Quote every line from the one containing "How do I perform: Open the Study" down to the one containing "click(63, 362)", both included, and nothing else.
-- Begin --
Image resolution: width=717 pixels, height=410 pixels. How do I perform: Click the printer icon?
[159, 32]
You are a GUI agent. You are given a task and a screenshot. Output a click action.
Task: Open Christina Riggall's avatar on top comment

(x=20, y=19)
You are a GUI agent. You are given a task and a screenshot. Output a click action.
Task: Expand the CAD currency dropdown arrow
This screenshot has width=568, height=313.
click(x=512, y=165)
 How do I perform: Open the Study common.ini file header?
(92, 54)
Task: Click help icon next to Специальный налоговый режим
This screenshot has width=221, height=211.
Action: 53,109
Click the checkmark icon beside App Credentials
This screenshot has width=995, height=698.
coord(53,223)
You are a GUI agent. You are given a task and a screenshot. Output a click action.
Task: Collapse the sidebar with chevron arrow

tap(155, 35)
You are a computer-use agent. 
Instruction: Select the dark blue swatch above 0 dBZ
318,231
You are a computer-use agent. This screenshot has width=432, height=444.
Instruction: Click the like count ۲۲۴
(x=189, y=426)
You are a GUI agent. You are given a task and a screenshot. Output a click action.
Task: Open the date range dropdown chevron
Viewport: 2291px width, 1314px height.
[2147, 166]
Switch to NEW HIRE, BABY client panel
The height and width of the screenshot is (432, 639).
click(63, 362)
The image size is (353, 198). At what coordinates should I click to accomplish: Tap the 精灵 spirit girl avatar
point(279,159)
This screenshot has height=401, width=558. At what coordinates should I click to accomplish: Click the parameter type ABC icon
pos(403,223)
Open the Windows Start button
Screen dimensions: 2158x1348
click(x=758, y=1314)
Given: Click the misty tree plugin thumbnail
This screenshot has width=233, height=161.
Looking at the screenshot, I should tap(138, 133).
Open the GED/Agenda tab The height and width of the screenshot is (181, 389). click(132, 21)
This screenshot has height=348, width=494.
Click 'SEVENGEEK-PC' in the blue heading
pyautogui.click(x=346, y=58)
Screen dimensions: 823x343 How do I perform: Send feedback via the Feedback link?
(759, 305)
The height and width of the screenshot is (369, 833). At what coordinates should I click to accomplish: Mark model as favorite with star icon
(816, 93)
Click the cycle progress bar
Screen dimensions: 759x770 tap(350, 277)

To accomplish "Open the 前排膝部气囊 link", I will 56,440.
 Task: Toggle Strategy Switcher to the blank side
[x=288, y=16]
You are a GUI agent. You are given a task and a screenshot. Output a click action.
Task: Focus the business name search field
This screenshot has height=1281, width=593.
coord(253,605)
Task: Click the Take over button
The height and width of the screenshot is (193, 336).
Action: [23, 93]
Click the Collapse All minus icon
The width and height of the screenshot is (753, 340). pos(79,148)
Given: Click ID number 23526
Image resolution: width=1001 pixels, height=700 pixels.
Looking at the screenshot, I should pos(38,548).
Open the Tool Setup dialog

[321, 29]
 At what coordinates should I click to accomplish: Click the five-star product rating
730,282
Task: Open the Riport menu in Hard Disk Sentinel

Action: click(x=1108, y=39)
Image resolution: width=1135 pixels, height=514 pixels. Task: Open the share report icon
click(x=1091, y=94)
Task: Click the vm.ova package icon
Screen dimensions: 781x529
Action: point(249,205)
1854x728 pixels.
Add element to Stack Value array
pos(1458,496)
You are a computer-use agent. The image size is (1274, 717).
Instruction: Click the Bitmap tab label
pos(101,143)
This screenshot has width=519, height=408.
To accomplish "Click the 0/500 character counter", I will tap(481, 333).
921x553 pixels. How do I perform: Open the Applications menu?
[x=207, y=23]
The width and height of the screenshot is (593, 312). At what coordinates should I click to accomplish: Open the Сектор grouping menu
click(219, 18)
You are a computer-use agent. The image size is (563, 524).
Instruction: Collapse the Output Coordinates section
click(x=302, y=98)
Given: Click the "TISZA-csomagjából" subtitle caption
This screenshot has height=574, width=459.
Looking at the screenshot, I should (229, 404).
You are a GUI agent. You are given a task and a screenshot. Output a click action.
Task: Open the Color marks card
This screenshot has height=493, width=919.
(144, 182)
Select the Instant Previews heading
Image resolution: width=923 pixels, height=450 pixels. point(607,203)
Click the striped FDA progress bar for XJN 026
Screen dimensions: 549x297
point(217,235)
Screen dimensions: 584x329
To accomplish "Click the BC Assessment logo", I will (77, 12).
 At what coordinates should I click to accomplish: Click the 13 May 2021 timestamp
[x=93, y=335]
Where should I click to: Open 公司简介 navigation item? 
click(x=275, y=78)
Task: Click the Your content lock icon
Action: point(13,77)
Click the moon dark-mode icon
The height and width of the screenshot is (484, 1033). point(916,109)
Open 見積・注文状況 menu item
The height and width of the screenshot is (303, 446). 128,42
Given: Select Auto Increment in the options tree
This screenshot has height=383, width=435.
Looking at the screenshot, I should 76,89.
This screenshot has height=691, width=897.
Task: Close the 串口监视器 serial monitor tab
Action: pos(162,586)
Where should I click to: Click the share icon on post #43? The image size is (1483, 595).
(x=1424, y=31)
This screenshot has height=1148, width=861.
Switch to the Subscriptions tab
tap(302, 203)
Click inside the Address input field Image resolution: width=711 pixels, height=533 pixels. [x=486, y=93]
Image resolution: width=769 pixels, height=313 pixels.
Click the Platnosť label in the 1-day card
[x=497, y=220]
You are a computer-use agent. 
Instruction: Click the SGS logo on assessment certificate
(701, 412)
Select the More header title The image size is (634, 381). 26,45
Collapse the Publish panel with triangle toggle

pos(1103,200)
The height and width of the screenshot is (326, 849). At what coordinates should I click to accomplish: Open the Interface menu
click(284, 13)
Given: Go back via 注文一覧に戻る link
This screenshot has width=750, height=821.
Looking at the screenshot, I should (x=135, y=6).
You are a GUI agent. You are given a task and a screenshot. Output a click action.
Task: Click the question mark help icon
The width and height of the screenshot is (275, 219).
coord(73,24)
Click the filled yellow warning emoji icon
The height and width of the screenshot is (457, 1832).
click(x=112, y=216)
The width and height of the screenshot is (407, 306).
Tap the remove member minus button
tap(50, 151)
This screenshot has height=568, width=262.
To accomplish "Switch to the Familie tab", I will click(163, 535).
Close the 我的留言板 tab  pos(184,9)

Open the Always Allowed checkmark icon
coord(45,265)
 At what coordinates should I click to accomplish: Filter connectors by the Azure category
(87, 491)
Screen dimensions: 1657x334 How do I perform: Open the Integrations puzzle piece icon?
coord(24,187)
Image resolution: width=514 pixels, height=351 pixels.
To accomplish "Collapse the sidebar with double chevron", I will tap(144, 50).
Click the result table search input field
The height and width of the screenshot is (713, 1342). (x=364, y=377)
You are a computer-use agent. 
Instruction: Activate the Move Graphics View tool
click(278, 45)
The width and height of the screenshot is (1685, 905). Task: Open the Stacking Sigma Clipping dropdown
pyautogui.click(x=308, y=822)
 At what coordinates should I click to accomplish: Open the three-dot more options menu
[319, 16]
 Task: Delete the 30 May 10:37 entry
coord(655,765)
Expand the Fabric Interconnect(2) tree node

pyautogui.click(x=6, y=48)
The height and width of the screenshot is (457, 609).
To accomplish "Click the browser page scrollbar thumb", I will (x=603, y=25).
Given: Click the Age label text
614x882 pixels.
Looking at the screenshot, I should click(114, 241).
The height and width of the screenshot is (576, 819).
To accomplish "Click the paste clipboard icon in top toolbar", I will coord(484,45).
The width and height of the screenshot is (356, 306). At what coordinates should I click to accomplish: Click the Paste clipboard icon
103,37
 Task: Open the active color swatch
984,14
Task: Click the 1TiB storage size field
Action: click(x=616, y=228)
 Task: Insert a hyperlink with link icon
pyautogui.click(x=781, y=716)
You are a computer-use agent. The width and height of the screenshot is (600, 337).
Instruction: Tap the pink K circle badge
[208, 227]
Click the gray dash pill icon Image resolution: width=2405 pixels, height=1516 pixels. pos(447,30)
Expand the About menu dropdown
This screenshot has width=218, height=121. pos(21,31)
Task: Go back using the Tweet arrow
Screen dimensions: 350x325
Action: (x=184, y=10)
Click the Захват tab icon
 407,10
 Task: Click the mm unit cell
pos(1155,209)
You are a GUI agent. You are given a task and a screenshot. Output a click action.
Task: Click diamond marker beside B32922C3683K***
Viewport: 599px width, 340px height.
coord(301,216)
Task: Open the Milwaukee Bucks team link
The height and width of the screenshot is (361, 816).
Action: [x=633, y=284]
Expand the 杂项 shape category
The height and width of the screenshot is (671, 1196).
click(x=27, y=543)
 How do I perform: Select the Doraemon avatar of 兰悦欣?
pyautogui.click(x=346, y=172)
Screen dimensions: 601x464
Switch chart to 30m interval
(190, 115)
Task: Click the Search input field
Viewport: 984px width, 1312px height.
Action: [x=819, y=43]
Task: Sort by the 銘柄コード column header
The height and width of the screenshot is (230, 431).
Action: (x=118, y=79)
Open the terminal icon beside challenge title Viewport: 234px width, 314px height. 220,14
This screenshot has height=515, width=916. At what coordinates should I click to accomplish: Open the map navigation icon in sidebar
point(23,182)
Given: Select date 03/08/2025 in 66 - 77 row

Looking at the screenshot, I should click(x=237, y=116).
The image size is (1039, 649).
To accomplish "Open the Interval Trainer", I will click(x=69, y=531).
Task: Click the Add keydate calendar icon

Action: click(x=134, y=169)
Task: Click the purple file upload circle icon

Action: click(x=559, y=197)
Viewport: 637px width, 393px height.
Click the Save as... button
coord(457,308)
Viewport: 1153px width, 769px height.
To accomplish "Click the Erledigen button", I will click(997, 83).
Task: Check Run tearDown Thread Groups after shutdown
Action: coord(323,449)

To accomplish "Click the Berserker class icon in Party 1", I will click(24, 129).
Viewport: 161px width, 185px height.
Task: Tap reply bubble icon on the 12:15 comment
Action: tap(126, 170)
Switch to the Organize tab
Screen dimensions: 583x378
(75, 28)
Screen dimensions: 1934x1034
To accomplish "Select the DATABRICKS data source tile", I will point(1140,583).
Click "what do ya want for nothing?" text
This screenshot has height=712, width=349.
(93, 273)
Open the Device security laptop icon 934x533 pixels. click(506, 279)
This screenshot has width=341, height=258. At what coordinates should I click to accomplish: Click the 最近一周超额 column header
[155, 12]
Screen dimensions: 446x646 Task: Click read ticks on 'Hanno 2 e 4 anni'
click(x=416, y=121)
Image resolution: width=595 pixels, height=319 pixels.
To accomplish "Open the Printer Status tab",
-- End --
● Exercise solution:
 How do I perform: Open the Study common.ini file header?
(92, 54)
Task: Click help icon next to Специальный налоговый режим
This screenshot has width=221, height=211.
Action: 53,109
Click the checkmark icon beside App Credentials
This screenshot has width=995, height=698.
coord(53,223)
You are a GUI agent. You are given a task and a screenshot. Output a click action.
Task: Collapse the sidebar with chevron arrow

tap(155, 35)
You are a computer-use agent. 
Instruction: Select the dark blue swatch above 0 dBZ
318,231
You are a computer-use agent. This screenshot has width=432, height=444.
Instruction: Click the like count ۲۲۴
(x=189, y=426)
You are a GUI agent. You are given a task and a screenshot. Output a click action.
Task: Open the date range dropdown chevron
Viewport: 2291px width, 1314px height.
[2147, 166]
Switch to NEW HIRE, BABY client panel
The height and width of the screenshot is (432, 639).
click(63, 362)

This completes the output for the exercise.